Duquesne, with Tony, was staring at the page, the words of which they could not read; but there was a sketch there which fascinated them.
“It looks,” cried Duquesne, “like a first imagination of this city!”
“That’s what it was,” said Philbin. “It is perfectly clear that cities of this type were Wend, Strahl, Gorfulu, Danot and Khorlu.
“None of these names appear anywhere in the records of the time of which I am speaking; no such cities existed. Here Lagon Itol first began to dream of them, and he and his friend Jerad Kan began to write, educating the people to plan for what lay ahead of their grandchildren’s grandchildren.
“For what happened to them—what, at that time, was threatened and had not yet occurred—was a widely different doom from that of our earth. When we discovered our destroyers, we knew that we ourselves must face the destruction, and that very soon.”
“Precisely!” Duquesne had to exclaim. “Time for us was more merciful! For them—for two hundred years, at least, they must have looked at their doom! Tell me—tell me, friend, how a mind like Michelangelo’s—this Lagon Itol—met it.”
“In the most inevasive way. It is plain from his diary that, in his time, there was doubt—or at least the
best scientists were divided—over the point as to whether the approaching star would tear this planet completely away from its sun, or would merely alter its orbit so as to make the climate, for part of the year, very much colder. Lagon Itol considered both of those possibilities. He made a plan for survival under colder conditions; he also speculated on the possibilities of survival even in the dark and cold of space.

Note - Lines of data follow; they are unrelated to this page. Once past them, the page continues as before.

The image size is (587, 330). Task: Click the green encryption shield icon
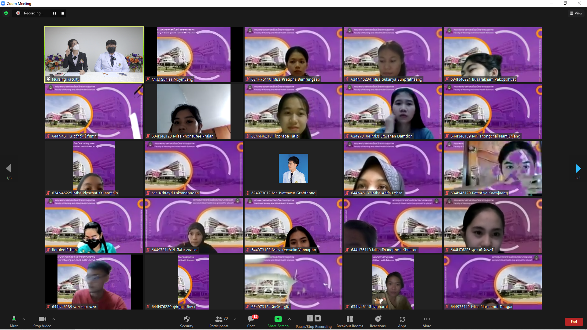6,13
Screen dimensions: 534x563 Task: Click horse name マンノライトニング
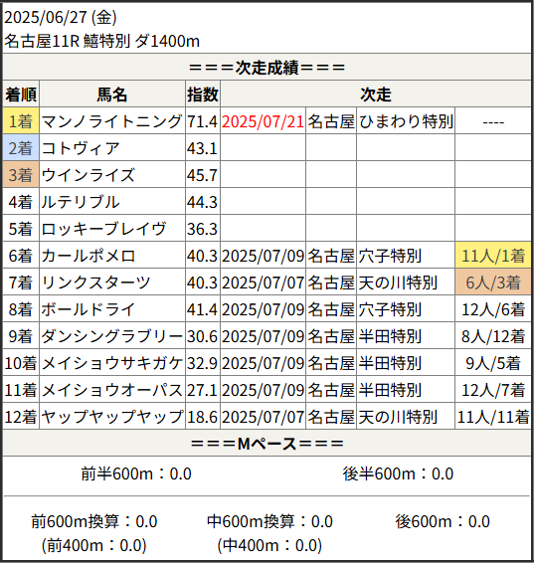click(x=112, y=121)
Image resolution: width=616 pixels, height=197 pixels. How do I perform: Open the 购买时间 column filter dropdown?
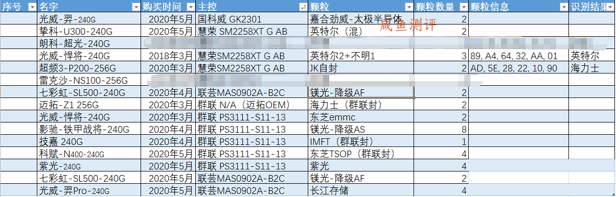pos(190,7)
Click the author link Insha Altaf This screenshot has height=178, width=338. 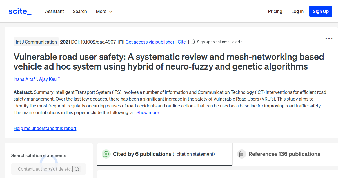24,79
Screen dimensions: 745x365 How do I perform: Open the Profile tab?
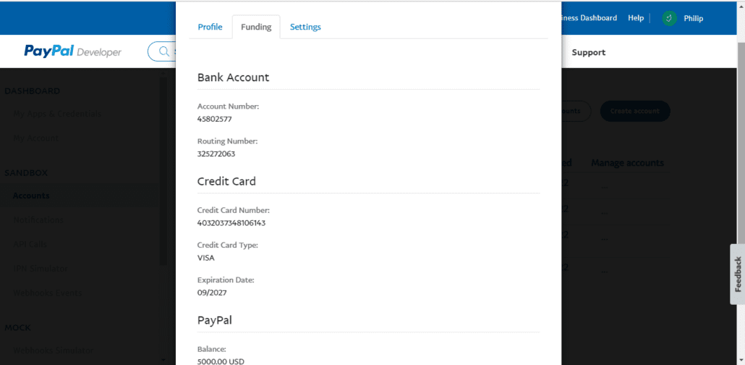point(210,27)
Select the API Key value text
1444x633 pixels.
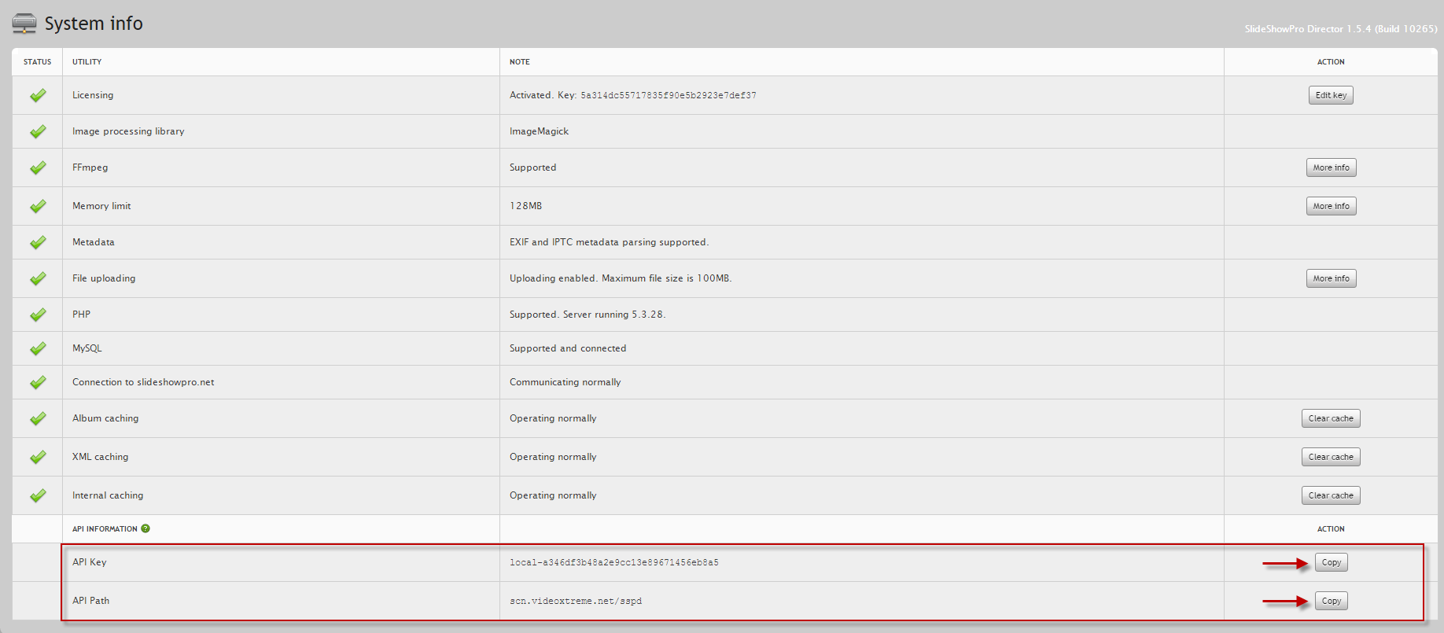pyautogui.click(x=613, y=562)
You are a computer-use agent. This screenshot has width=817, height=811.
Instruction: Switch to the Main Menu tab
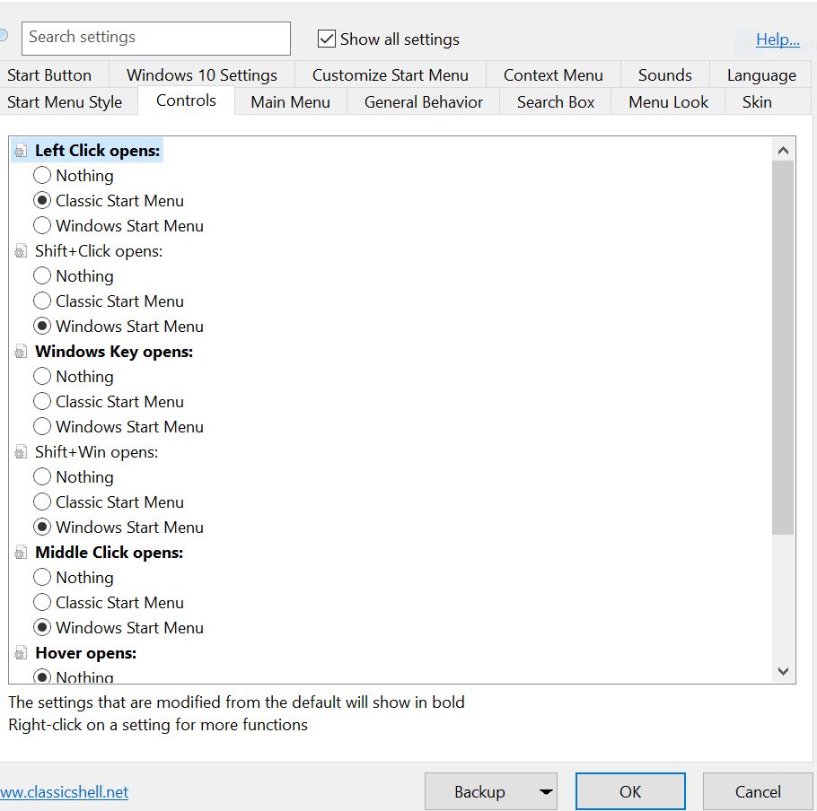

“Lagon Itol himself did not believe that was the probability. The approach of the star was not to be a near passing, except in astronomical terms; it would not come within a billion miles of the sun of Bronson Beta. It was certain to effect the orbit of this planet; but would it make that orbit wholly unstable?
“Lagon Itol seems to have proceeded on the assumption it would not. On this day, on this page, he discusses that. On this next page, he is discussing the effects of the uses of klul.”
“Klul?” asked Tony.
“Apparently it was a drug they used to make the air more exhilarating—or intoxicating. It seems to have been one of the dearest vices, or indulgences, of the Other People. They let klul evaporate in a room; then they came in and breathed it. It appears to have been extraordinarily pleasant; both sexes indulged in it, but it was forbidden to children. Lagon Itol records the formula, as he did all things that interested him.”
“But,” said Tony, “you found no actual diagram of the engineering arrangements under the cities?”
“At the time in which I now find myself,” said Philbin, “these cities existed only in Lagon Itol’s fancy. His diary either was missed by our friends the Midianites, when they tried to remove all diagrams that would have been useful to us; or else they considered this book harmless.”
No one found more useful diagrams, during the days which swiftly were becoming colder.
Steadily the sun diminished in size; blue shadows stole across the plains of the adopted planet as the long, late afternoons dwindled to dark, and in the night, the outer temperature dropped far below zero.